Deutschland 2014. 15,2 % der Menschen gelten offiziell als arm. Das heißt für Alleinstehende weniger als 869 € pro Monat zur Verfügung zu haben. In Hamburg leben knapp 225.000 Menschen ganz oder teilweise von staatlichen Leistungen. Jedes fünfte Kind wächst in Armut auf. Gleichzeitig leben in dieser Stadt 42.000 Millionäre und 11 Milliardäre. Viele Jahre neoliberaler Kapitalismus inklusive Agenda 2010 haben Deutschland und Europa in die tiefste Krise seit Ende des Zweiten Weltkriegs geführt. Doch spätestens durch diese Krise und die europaweite soziale Bewegung hat der „freie Markt“ und die „unsichtbare Hand“ nahezu jegliche Überzeugungskraft verloren. Klar ist, dass es so nicht weitergehen kann. Unklar ist derzeit für Viele nur, wo es hingehen soll.

Dieses in Frage gestellte System versucht die sog. „Alternative für Deutschland“ (AfD) zu retten, indem sie ein außerwirtschaftliches Treueverhältnis zum Kapitalismus beschwört. Hartz IV, Bachelor-Master-Terror und Burn-Out als Ausdruck dieser Konkurrenzverhältnisse sollen durch die Besinnung auf Heimat, Tradition und Nation legitimiert werden. Inklusive der aggressiven Brutalität gegen „Fremde“, „Ausländer“, „Asylanten“ und „Leistungsversager“. Dafür hat sie offen rechte, konservative, rassistische und nationalistische Gemeinschaftsideologie im Angebot: „Familie als Keimzelle der Gesellschaft“, „Mut zu Deutschland“, „Wir sind nicht das Weltsozialamt“ (alles Wahlsprüche der AfD, letzterer von der NPD kopiert). Die AfD ist also eine rechte bis extrem rechte Partei.
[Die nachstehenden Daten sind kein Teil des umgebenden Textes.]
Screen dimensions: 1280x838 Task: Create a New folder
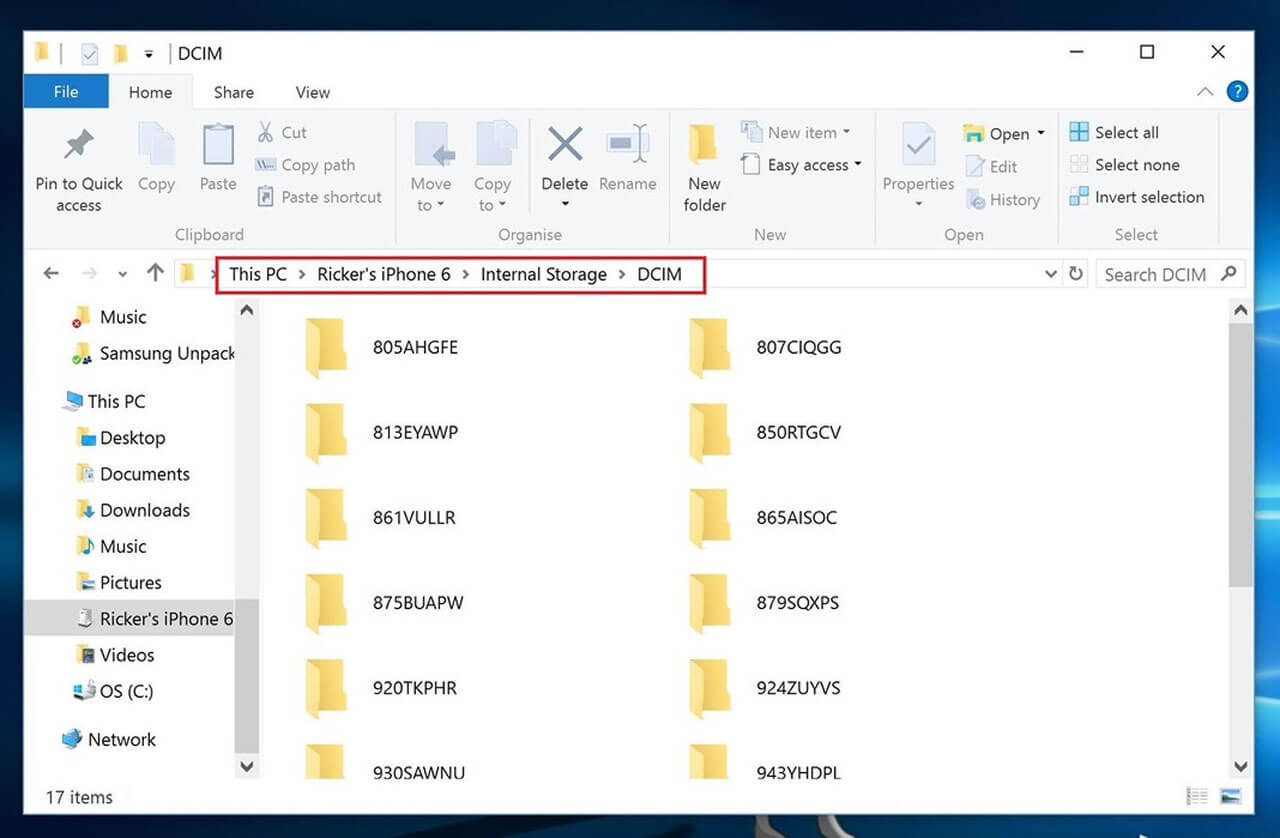pyautogui.click(x=703, y=165)
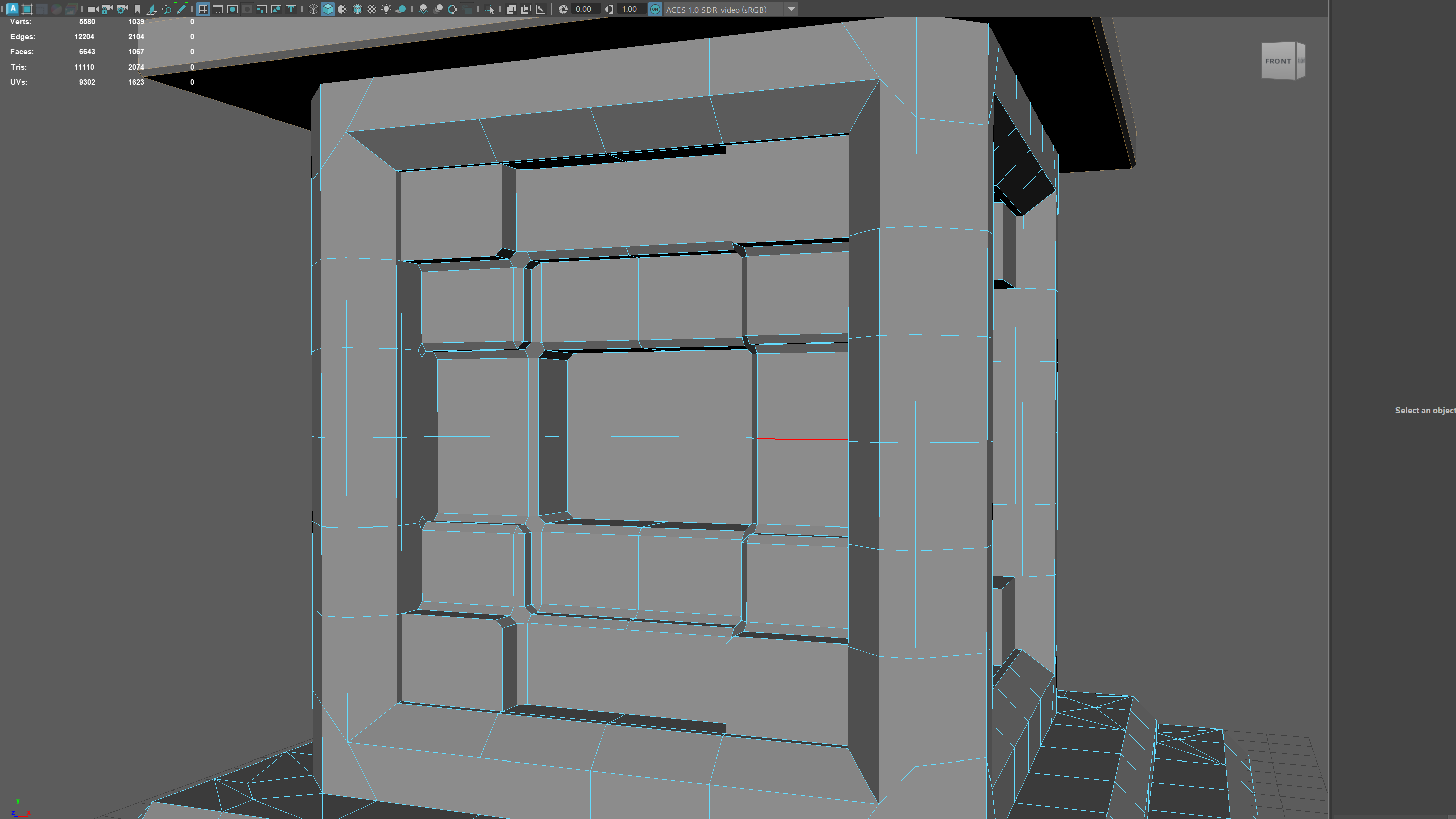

Die jüngsten Wahlerfolge der AfD zeigen auch, dass es eine reale materielle Entsicherung der Lebensverhältnisse vieler Menschen gibt, welche also verständlicherweise nach einer Perspektive suchen, nach einer Alternative zum status quo. In Wirklichkeit hat das politische Spektrum der AfD aber keine alternative Lösung für die Krise, sondern ist der Brandstifter, welcher sich nun als Feuerwehrmann aufspielt. Exemplarisch lässt sich diese zündelnde – weil unternehmensfreundliche – Position an einem vom Hamburger Professor und Parteigründer Bernd Lucke initiierten Aufruf zeigen: „Die unangenehme Wahrheit besteht deshalb darin, dass eine Verbesserung der Arbeitsmarktlage nur durch niedrigere Entlohnung der ohnehin schon Geringverdienenden, also durch eine verstärkte Lohnspreizung, möglich sein wird. Eine Abfederung dieser Entwicklung ist durch verlängerte Arbeitszeiten, verminderten Urlaubsanspruch oder höhere Leistungsbereitschaft möglich.“ (Hamburger Appell, 2005; unterschrieben von 243 VWL-Profs)
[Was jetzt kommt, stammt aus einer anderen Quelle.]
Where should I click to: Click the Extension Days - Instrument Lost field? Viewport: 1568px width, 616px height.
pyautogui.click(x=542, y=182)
Es kommt also vor allem darauf an, den aktuellen Verhältnissen eine wirkliche Alternative entgegenzusetzen. Wir müssen der Ohnmacht und Verfügungslosigkeit eine radikale Demokratisierung der Gesellschaft entgegensetzen statt Sündenböcke und Nationalstolz. Der sozialen Not müssen wir einen radikalen Ausbau des Sozialstaats entgegensetzen statt Leistungszwang. Der verordneten, anerzogenen Dummheit durch G8 und Bologna müssen wir exemplarisches, forschendes und auf gesellschaftlich relevante Fragen gerichtetes Lernen entgegensetzen statt „Elitenauslese“ und Arbeitsmarktorientierung. Im Kampf für kritische Bildung liegt für all das ein Schlüssel mit enormer gesellschaftlicher Sprengkraft.

Der gebildete Mensch ist kein Bildungsphilister, der es etwa mit einiger Mühe dazu gebracht hat, ein ergriffenes Gesicht zu ziehen, wenn er klassische Musik hört.“ Weil gesellschaftskritische „Bildung Klarheit schafft über diejenigen Ursachen der eigenen Lage, gegen die die Einzelnen durch individuelles Handeln nichts ausrichten können, schafft diese Bildung ein gemeinschaftliches Bewusstsein. Das wäre der Anfang einer Veränderung.“ (Herbert Schui, „Politische Mythen & elitäre Menschenfeindlichkeit“, S. 122f)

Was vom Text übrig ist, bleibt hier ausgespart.